* DATA LISTING
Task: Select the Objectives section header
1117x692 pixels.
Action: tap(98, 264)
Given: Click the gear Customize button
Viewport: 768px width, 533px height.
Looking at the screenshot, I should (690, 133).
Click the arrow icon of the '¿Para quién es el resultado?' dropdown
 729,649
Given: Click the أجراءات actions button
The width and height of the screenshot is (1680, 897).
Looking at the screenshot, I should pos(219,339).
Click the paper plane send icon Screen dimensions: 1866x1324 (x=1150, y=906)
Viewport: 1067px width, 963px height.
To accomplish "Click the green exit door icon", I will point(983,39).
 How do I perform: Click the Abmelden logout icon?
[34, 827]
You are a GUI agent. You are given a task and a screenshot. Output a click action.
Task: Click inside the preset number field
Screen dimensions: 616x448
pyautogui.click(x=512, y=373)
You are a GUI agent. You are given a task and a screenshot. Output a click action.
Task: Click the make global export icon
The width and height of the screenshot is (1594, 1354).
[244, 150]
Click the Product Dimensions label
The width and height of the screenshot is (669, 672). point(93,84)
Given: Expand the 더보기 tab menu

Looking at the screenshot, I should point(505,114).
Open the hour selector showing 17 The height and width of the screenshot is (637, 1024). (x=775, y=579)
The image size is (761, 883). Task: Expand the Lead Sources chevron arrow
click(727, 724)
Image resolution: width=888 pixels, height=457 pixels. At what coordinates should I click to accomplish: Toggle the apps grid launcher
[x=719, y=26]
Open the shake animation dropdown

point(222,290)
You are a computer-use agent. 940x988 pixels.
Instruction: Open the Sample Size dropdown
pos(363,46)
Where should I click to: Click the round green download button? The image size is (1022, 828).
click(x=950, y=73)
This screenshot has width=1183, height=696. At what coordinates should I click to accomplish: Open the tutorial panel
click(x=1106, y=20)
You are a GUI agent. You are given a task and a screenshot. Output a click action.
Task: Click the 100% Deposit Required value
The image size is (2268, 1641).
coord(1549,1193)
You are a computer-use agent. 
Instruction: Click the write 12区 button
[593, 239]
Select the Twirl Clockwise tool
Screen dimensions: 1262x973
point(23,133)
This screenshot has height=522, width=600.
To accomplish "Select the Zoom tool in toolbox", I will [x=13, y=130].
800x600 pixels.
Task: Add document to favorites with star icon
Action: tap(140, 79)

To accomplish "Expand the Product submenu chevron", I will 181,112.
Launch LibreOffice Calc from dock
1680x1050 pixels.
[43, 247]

* TRY IT
Each of the entries must be set down exactly, none omitted.

* RESPONSE TO THIS TASK
Task: Select the Objectives section header
1117x692 pixels.
Action: tap(98, 264)
Given: Click the gear Customize button
Viewport: 768px width, 533px height.
Looking at the screenshot, I should (690, 133).
Click the arrow icon of the '¿Para quién es el resultado?' dropdown
 729,649
Given: Click the أجراءات actions button
The width and height of the screenshot is (1680, 897).
Looking at the screenshot, I should pos(219,339).
Click the paper plane send icon Screen dimensions: 1866x1324 (x=1150, y=906)
Viewport: 1067px width, 963px height.
To accomplish "Click the green exit door icon", I will point(983,39).
 How do I perform: Click the Abmelden logout icon?
[34, 827]
You are a GUI agent. You are given a task and a screenshot. Output a click action.
Task: Click inside the preset number field
Screen dimensions: 616x448
pyautogui.click(x=512, y=373)
You are a GUI agent. You are given a task and a screenshot. Output a click action.
Task: Click the make global export icon
The width and height of the screenshot is (1594, 1354).
[244, 150]
Click the Product Dimensions label
The width and height of the screenshot is (669, 672). point(93,84)
Given: Expand the 더보기 tab menu

Looking at the screenshot, I should point(505,114).
Open the hour selector showing 17 The height and width of the screenshot is (637, 1024). (x=775, y=579)
The image size is (761, 883). Task: Expand the Lead Sources chevron arrow
click(727, 724)
Image resolution: width=888 pixels, height=457 pixels. At what coordinates should I click to accomplish: Toggle the apps grid launcher
[x=719, y=26]
Open the shake animation dropdown

point(222,290)
You are a computer-use agent. 940x988 pixels.
Instruction: Open the Sample Size dropdown
pos(363,46)
Where should I click to: Click the round green download button? The image size is (1022, 828).
click(x=950, y=73)
This screenshot has width=1183, height=696. At what coordinates should I click to accomplish: Open the tutorial panel
click(x=1106, y=20)
You are a GUI agent. You are given a task and a screenshot. Output a click action.
Task: Click the 100% Deposit Required value
The image size is (2268, 1641).
coord(1549,1193)
You are a computer-use agent. 
Instruction: Click the write 12区 button
[593, 239]
Select the Twirl Clockwise tool
Screen dimensions: 1262x973
point(23,133)
This screenshot has height=522, width=600.
To accomplish "Select the Zoom tool in toolbox", I will [x=13, y=130].
800x600 pixels.
Task: Add document to favorites with star icon
Action: tap(140, 79)

To accomplish "Expand the Product submenu chevron", I will 181,112.
Launch LibreOffice Calc from dock
1680x1050 pixels.
[43, 247]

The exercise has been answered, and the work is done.